Certainly, credit to the man behind this for jamming stuff everywhere in it. Ideas develop into other things, ideas come and go at a rapid rate, but the songs still hold together fairly well. Shoutout to the Morricone-doing-a-Mass-Effect vibe of Drifting Through Moss and Ancient Stone. There's a bit too critique in the fairly faceless, rather pointless vocals- forceful enough, but a bit vague and amorphous in their constant, way down in the mix delivery. You could definitely argue for punchier distorted guitars, as they're fairly bedroom-y and mushy in their delivery, which is a bit odd compared to the fairly nice sounding acoustics and all that. If it was a deliberate choice, it wasn't a good one. But that's a nitpick, honestly.

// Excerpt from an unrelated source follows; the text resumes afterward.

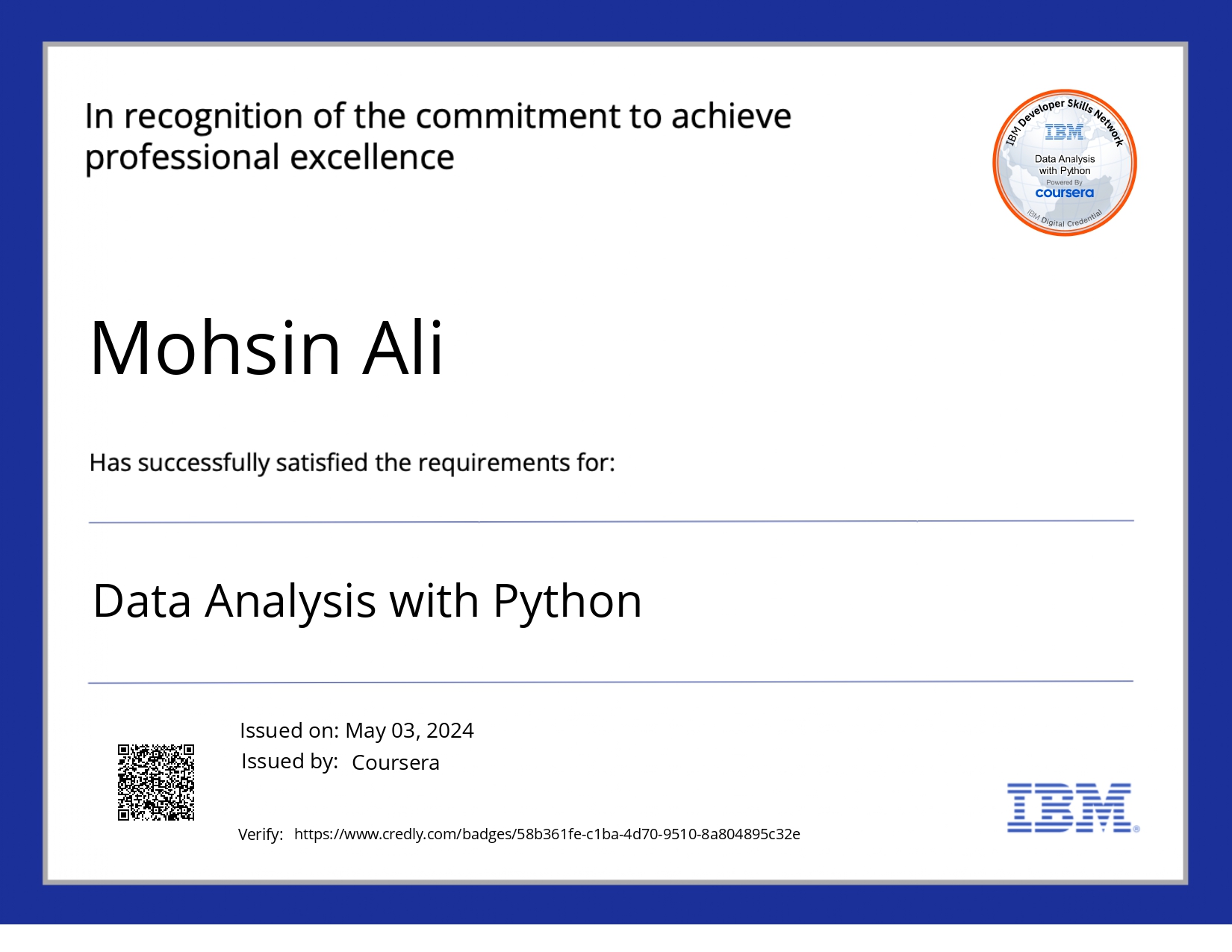Image resolution: width=1232 pixels, height=952 pixels.
Task: Click "Has successfully satisfied the requirements for:" text
Action: pyautogui.click(x=352, y=463)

It's a really nice album, it's an extremely immersive album. Put it on, time stops. I reckon a good cross-media analogy would be something like The Shadow of the Torturer by Gene Wolfe, whereby if you really dig into it than yes it's a pretty dense and weird thing, but it can also just be enjoyed with your brain turned off and thinking happy things. I'm sick of my brain being full of climate change, horrible wars in distant lands and historically unmatched inequality. Give me a fucken stork, a spiral tower and whatever other stuff is on that gloriously cooked cover art.
Just nice listening to a long, looooong bit of atmo black that's a bit uplifting and triumphant here and there, yknow? And this album does it far, far better than most. Perhaps at some point I'll be able to get away and listen to it on a starlit beach for a few hours or something. As it stands, it's still rather nice playing it while chilling at home on my computer chair. Overlooked classic, I reckon.